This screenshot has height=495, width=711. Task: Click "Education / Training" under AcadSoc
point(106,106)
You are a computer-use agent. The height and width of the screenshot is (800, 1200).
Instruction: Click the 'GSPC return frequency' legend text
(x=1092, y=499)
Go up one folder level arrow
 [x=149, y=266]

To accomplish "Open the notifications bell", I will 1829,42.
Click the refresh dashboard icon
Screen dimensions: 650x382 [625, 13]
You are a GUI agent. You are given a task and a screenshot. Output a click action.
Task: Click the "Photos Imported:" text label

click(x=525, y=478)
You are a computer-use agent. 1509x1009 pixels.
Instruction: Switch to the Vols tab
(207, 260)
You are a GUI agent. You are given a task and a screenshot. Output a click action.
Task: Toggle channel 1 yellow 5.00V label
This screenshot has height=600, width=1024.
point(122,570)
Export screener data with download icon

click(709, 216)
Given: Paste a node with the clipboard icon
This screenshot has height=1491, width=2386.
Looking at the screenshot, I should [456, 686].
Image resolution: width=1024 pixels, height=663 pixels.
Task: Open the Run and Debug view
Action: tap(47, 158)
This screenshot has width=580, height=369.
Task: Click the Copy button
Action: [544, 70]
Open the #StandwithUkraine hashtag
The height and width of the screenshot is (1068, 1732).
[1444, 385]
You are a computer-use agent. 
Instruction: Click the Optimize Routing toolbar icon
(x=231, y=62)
_ _ _ _
[Given task]: Please convert the records above into a JSON list of strings with one string for each line, leaving out the blank lines.

[Response]:
[
  "This screenshot has height=495, width=711. Task: Click \"Education / Training\" under AcadSoc",
  "point(106,106)",
  "You are a computer-use agent. The height and width of the screenshot is (800, 1200).",
  "Instruction: Click the 'GSPC return frequency' legend text",
  "(x=1092, y=499)",
  "Go up one folder level arrow",
  " [x=149, y=266]",
  "To accomplish \"Open the notifications bell\", I will 1829,42.",
  "Click the refresh dashboard icon",
  "Screen dimensions: 650x382 [625, 13]",
  "You are a GUI agent. You are given a task and a screenshot. Output a click action.",
  "Task: Click the \"Photos Imported:\" text label",
  "click(x=525, y=478)",
  "You are a computer-use agent. 1509x1009 pixels.",
  "Instruction: Switch to the Vols tab",
  "(207, 260)",
  "You are a GUI agent. You are given a task and a screenshot. Output a click action.",
  "Task: Toggle channel 1 yellow 5.00V label",
  "This screenshot has height=600, width=1024.",
  "point(122,570)",
  "Export screener data with download icon",
  "click(709, 216)",
  "Given: Paste a node with the clipboard icon",
  "This screenshot has height=1491, width=2386.",
  "Looking at the screenshot, I should [456, 686].",
  "Image resolution: width=1024 pixels, height=663 pixels.",
  "Task: Open the Run and Debug view",
  "Action: tap(47, 158)",
  "This screenshot has width=580, height=369.",
  "Task: Click the Copy button",
  "Action: [544, 70]",
  "Open the #StandwithUkraine hashtag",
  "The height and width of the screenshot is (1068, 1732).",
  "[1444, 385]",
  "You are a computer-use agent. ",
  "Instruction: Click the Optimize Routing toolbar icon",
  "(x=231, y=62)"
]